I'm from Mid Michigan. I'm in the capital area about an hour's drive from Flint. It used to be my water pH'd in the low to mid 8's out of the tap. Then suddenly it began pHing high 9's to low 10's. I looked at a lot of issues ... I thought it was a soil issue. I changed from Ocean Forrest to Lush. Lush is a much richer in organics product but the switch didn't fix the problem all by itself. Filtering my water did as long as I added back the magnesium and to a much lesser extent ... calcium.

Now much of what has been said is true about water ... normally ... but there's something different about my source water today when comparing it to even a few years ago.

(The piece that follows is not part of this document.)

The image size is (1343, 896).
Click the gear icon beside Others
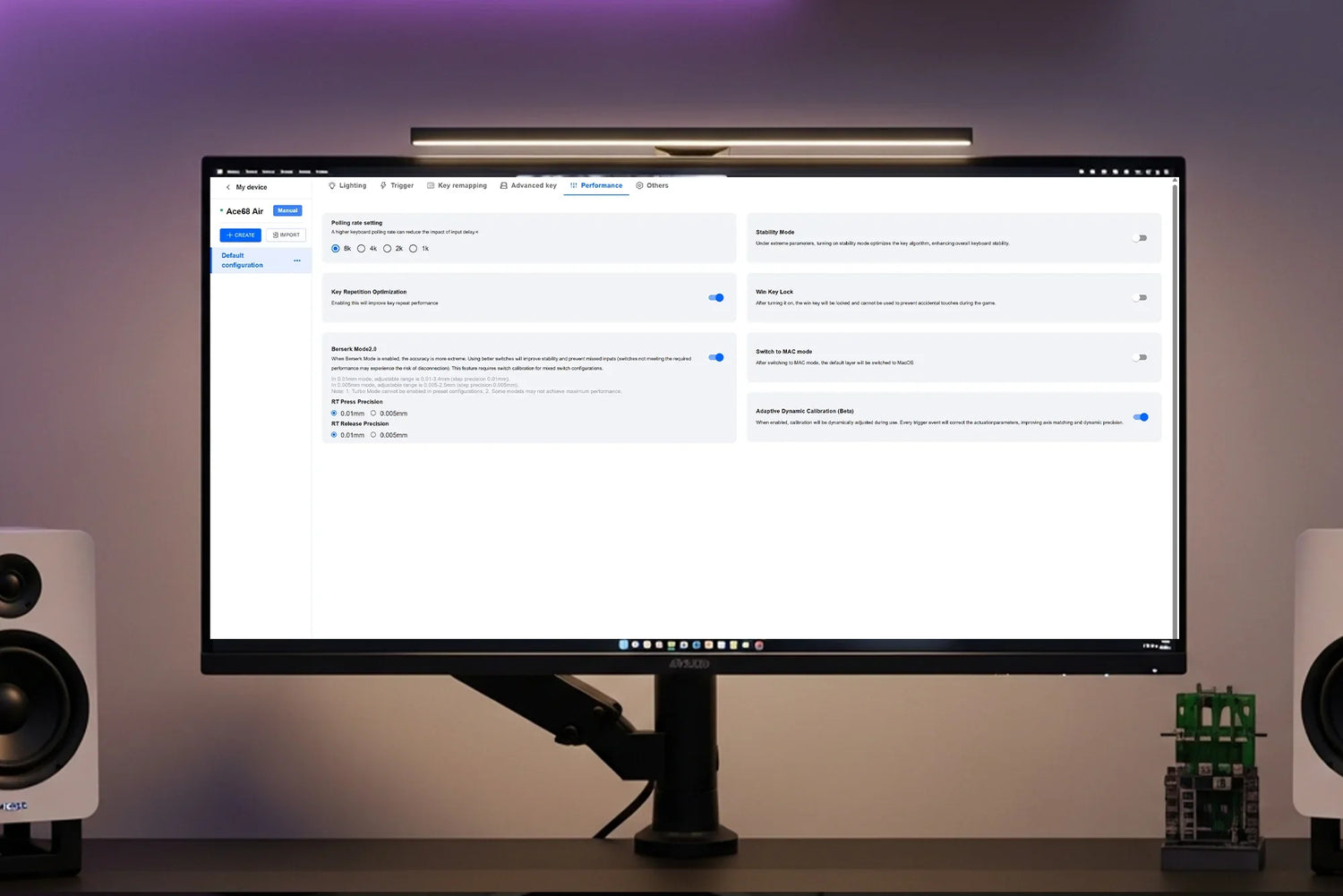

I went through a few grows that I was disappointed with before I switched to filtering and then re-adding the minerals at the end. The original poster's story mirrors mine to the point where it seems like his water source may be the same as mine. His experience is almost identical.
 
Last edited:
N1ghtL1ght

N1ghtL1ght

Staff
Supporter
670
143
Question is what is that for a soil because pots are large plants are small... even a less rich organic soil should already contain enough food to carry through veg... even with RO as calcitic or dolomite used to buffer the peat up to ~6.5pH.
 
Aqua Man

Aqua Man

26,480
638
Imho:

Chlorine can be off gassed and chloramine cant. The limit to drinking water is 4ppm with most being around 1-2ppm.

With organics ideally you want it out but its not going to wipe out you microbes as when it reacts it is destroyed in the process and there is simply not enough unless severely flushing the media to be a concern.

In teas however this is a different story and should be considered for removal.

If your worried wither way 1 gram per 100gal of water of ascorbic acid (vitamin C) will remove 1 ppm of either chlorine or chloramine.